PENGARUH DINING ATMOSPHERICS TERHADAP BEHAVIORAL INTENTIONS MELALUI MEDIASI SERVICE QUALITY DAN FOOD QUALITY PADA IMARI JAPANESE RESTAURANT SURABAYA
Abstract
Abstrak Penelitian ini bertujuan untuk mengetahui dan menganalisis pengaruh dining atmospherics terhadap behavioral intentions melalui mediasi service quality dan food quality pada Imari Japanese Restaurant Surabaya. Juga untuk mengetahui peran dari variable mediator yaitu service quality dan food quality. Sumber data yang digunakan pada penelitian ini adalah data primer yang artinya diperoleh dari responden melalui penyebaran kuesioner. Responden dalam penelitian ini berjumlah 100 orang, yang pernah berkunjung ke Imari Japanese Restaurant Surabaya dalam 6 bulan terakhir, memiliki pendidikan minimal SMA/SMK/sederajat. Teknik pengambilan sampel adalah non-probability sampling dengan jenis convience sampling. Aras pengukuran yang digunakan adalah aras interval. Penelitian ini diolah dengan menggunakan metode Structural Equation Modeling (SEM) dengan bantuan aplikasi AMOS 20. Hasil dari penelitian ini menunjukkan bahwa atmospherics memiliki pengaruh positif terhadap service quality dan food quality, service quality dan food quality juga memiliki pengaruh positif terhadap behavioral intentions, dan atmospherics juga berpengaruh positif terhadap behavioral intentions melalui mediasi service quality dan food quality. Peran dari service quality dan food quality adalah partial mediator.
Kata Kunci: Atmospherics, Service Quality, Food Quality, Behavioral Intentions.

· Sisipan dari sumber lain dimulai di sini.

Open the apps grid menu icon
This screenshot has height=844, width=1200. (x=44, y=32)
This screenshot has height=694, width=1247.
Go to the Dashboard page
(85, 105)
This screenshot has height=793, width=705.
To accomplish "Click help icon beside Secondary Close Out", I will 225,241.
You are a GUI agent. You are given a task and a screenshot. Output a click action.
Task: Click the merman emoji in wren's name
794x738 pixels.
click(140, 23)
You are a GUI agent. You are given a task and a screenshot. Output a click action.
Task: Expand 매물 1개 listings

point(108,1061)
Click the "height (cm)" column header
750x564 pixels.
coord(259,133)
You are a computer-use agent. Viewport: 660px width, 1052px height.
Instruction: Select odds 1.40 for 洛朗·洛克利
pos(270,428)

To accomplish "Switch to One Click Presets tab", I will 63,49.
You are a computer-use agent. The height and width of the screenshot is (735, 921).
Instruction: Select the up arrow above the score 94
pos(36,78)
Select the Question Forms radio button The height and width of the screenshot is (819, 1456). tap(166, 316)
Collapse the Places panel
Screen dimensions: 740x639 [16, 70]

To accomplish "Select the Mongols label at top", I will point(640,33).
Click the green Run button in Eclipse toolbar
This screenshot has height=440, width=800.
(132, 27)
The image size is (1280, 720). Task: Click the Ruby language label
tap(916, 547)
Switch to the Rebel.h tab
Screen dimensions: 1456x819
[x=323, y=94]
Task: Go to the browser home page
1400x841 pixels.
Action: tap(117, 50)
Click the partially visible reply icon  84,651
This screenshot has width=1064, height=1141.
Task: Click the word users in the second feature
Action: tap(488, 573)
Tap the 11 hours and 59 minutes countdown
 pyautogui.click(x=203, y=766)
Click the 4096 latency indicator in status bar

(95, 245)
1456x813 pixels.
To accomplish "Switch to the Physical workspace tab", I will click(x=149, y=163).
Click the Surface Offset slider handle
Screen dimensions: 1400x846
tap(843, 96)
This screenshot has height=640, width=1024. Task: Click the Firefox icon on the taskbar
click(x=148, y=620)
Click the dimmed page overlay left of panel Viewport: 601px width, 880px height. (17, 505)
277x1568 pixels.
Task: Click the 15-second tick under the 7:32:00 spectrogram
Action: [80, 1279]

Abstract This study aims to know and analyze the influence of dining atmospherics on behavioral intentions from mediation effect of service quality and food quality in Imari Japanese Restaurant Surabaya. Also to determine the role of mediator variables that service quality and food quality. The data source used in this study was primarily obtained from respondents using a set of questionnaires. Respondents in this study ammounted to 100 people who’ve been going to Imari Japanese Restaurant Surabaya in the last 6 months, and have a minimum educations of high school/vocational/equivalent. The sampling technique is a non-probability sampling, specifically the convience sampling. Level measurement used are interval level. This study was processed using Structural Equation Modeling (SEM), helped by AMOS 20 software. The result indicate that the atmospherics has a positive impact on service quality and food quality, service quality and food quality also has a positive influence on behavioral intentions, and atmospherics has a positive influence on behavioral intentions. Atmospherics also a positive influence on behavioral intentions through a mediation service quality and food quality. The role of service quality and food quality is a partial mediator.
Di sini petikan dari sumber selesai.